President Bush's job approval ratings saw a slight uptick even before the Republican Convention began, according to the results of a large Annenberg Election Survey [PDF] released on Wednesday.
"In polling conducted from August 9 through 29 among 5,146 registered voters, 50 percent rated Bush favorably and 40 percent rated him unfavorably. From July 5 to 25, the day before the Democratic convention began, 48 percent rated him favorably and 41 percent unfavorably." (The margin of sampling error for August and July was one and two percentage points, respectively.)
While Bush's handling of the economy gets only a 45 percent approval rating, "when it came to handling the war on terrorism, 50 percent approved in July and 53 percent did in August. But there was striking good news for Bush in the attitudes of the persuadable voters. In July just 40 percent of them approved of Bush's handling the war on terrorism and 54 percent disapproved. In August 53 percent approved and 42 percent disapproved."
Such changes in job approval ratings won't necessarily translate into votes, however, as the overall favorable ratings haven't budged much. "When you look at the final data on all these personal ratings," said Adam Clymer, political director of the survey, "it's almost as if the last five weeks didn't happen, at least to the country as a whole. Both candidates maintained their strengths, and their weaknesses."
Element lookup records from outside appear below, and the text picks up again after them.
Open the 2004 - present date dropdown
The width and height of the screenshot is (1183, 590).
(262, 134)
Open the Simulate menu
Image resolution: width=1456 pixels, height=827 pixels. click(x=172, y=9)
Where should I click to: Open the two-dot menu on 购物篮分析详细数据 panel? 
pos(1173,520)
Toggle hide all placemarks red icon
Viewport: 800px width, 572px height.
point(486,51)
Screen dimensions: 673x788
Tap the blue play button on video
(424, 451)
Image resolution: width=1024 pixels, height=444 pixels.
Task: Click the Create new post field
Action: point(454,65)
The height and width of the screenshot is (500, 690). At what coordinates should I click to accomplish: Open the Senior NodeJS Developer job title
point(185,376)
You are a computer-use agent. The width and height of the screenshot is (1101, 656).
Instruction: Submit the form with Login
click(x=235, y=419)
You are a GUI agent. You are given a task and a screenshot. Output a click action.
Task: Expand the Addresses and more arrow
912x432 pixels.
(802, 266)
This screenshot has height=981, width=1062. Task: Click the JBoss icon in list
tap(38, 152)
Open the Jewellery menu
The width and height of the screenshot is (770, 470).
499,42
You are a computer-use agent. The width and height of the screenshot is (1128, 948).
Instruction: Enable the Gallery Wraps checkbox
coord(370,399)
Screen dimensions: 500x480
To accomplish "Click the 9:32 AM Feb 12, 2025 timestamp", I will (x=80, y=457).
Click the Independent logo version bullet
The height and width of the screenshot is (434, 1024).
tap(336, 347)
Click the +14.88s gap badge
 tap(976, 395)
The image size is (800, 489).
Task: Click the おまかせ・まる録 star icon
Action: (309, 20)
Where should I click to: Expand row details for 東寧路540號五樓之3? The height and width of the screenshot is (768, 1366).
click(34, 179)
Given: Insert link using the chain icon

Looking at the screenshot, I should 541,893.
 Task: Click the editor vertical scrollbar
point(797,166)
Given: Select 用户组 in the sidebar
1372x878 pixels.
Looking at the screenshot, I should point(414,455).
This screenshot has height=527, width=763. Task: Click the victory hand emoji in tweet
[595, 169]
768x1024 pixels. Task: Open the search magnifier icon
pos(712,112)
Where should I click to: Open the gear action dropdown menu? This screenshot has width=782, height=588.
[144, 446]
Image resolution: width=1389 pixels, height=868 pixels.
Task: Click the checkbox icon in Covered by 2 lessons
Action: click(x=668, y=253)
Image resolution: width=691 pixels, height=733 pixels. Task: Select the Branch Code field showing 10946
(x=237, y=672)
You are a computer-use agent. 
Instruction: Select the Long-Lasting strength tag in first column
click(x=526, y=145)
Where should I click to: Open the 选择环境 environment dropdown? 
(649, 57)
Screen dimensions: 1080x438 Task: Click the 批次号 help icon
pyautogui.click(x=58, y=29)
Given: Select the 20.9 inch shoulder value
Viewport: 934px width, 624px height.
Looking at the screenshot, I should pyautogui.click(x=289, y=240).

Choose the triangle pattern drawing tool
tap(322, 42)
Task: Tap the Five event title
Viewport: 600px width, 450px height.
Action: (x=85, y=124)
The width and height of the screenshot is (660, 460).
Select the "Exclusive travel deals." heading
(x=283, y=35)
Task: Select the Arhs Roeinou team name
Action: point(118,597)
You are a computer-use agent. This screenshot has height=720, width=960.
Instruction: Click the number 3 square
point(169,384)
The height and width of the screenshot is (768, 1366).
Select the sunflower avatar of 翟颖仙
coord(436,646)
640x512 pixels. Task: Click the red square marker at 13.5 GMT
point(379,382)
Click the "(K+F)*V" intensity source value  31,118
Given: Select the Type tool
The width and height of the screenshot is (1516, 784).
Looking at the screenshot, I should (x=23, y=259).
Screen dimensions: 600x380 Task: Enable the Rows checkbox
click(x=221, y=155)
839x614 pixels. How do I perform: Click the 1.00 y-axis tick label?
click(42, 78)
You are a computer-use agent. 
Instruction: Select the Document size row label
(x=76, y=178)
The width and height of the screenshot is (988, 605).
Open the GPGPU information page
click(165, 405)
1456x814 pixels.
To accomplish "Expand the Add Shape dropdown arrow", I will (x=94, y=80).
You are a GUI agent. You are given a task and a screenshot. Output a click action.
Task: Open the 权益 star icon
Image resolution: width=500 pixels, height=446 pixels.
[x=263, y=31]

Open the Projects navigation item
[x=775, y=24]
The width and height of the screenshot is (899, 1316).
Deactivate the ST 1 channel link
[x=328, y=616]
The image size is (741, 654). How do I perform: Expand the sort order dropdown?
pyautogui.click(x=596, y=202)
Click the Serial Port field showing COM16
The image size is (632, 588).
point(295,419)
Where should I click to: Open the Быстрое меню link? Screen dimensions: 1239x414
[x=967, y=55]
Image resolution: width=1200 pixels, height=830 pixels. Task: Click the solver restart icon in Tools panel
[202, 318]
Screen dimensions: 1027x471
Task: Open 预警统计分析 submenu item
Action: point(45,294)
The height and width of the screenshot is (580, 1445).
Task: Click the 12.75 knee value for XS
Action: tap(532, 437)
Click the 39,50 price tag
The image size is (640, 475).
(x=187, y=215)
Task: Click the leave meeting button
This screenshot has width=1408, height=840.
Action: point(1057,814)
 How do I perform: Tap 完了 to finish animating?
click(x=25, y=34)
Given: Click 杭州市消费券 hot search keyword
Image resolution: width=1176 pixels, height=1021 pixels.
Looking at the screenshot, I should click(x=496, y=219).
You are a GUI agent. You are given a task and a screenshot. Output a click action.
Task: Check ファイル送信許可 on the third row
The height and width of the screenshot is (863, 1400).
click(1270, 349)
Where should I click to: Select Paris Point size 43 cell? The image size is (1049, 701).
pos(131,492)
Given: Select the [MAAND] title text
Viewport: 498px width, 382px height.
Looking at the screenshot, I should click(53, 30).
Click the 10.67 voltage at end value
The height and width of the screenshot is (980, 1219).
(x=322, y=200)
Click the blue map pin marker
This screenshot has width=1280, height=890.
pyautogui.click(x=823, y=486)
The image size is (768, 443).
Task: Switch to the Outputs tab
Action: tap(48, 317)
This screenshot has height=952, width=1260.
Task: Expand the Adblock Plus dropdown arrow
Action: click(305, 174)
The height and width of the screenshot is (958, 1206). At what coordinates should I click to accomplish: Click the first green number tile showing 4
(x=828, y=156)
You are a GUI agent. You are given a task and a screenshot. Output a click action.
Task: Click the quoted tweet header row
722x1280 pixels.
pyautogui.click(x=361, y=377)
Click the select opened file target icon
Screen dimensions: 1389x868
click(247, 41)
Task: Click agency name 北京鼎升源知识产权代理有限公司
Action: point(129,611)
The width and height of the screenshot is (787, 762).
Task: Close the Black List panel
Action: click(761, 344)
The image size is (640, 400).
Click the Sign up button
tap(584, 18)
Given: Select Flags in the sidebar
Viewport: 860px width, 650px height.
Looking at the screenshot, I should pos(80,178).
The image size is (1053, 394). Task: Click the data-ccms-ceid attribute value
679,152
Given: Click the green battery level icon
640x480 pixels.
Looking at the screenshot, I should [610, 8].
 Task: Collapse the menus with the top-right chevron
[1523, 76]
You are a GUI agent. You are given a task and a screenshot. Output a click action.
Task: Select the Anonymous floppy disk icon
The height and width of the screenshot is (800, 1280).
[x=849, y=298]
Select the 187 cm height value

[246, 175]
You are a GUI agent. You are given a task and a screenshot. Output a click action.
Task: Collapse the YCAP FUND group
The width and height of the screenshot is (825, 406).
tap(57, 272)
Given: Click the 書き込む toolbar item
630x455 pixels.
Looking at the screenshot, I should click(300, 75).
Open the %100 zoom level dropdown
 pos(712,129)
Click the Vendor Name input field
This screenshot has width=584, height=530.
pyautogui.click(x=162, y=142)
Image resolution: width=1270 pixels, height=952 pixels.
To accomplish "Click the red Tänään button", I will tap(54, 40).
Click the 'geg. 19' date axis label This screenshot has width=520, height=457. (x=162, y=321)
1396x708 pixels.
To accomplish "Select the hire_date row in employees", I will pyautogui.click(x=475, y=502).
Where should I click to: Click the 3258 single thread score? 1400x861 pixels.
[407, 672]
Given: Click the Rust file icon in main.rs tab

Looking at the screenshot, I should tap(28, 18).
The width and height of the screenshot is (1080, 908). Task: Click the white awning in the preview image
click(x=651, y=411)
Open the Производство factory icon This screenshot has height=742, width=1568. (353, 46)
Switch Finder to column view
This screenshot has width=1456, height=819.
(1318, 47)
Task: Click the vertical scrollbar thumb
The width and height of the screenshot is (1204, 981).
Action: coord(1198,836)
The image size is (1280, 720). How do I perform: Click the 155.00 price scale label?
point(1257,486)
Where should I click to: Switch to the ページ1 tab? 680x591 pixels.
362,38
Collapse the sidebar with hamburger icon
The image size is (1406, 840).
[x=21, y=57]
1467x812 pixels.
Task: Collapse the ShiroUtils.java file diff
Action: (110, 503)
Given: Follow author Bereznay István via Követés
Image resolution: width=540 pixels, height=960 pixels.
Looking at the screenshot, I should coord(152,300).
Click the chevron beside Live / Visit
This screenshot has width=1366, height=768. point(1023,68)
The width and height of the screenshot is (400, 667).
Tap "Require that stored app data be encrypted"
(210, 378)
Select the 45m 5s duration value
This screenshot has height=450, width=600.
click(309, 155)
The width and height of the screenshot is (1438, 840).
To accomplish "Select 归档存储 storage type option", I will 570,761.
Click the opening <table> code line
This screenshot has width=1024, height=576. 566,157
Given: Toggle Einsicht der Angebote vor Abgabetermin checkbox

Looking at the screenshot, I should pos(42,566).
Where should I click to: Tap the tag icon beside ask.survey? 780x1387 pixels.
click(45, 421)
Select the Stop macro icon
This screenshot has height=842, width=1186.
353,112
So far the Republican Convention appears to have had nil effect on the race. A poll out today by the American Research Group that covered the first three days of the New York gathering shows Bush and Kerry deadlocked at 47 percent each, with Ralph Nader and undecided voters at 3 percent. Like the Annenberg poll, ARG's shows that the Bush administration has yet to persuade Americans that it knows what it's doing with the economy: "Forty-seven percent of Americans think the U.S. economy is getting worse and 52 percent of registered voters disapprove of the way Bush is handling it. The survey found 42 percent approve of Bush's handling of the economy."
But while Americans remain sharply divided about the race, parts of Western Europe appears to have reached sweeping consensus.
"In France," reports the Associated Press "polls have consistently shown that if the French had a say in the election's outcome, Mr. Kerry -- appreciated, at the very least, for speaking French -- would reap about 80 per cent of the vote. A poll commissioned by the German magazine Stern and published Wednesday had 81 per cent of 1,001 German respondents for Mr. Kerry and only 8 per cent for Mr. Bush."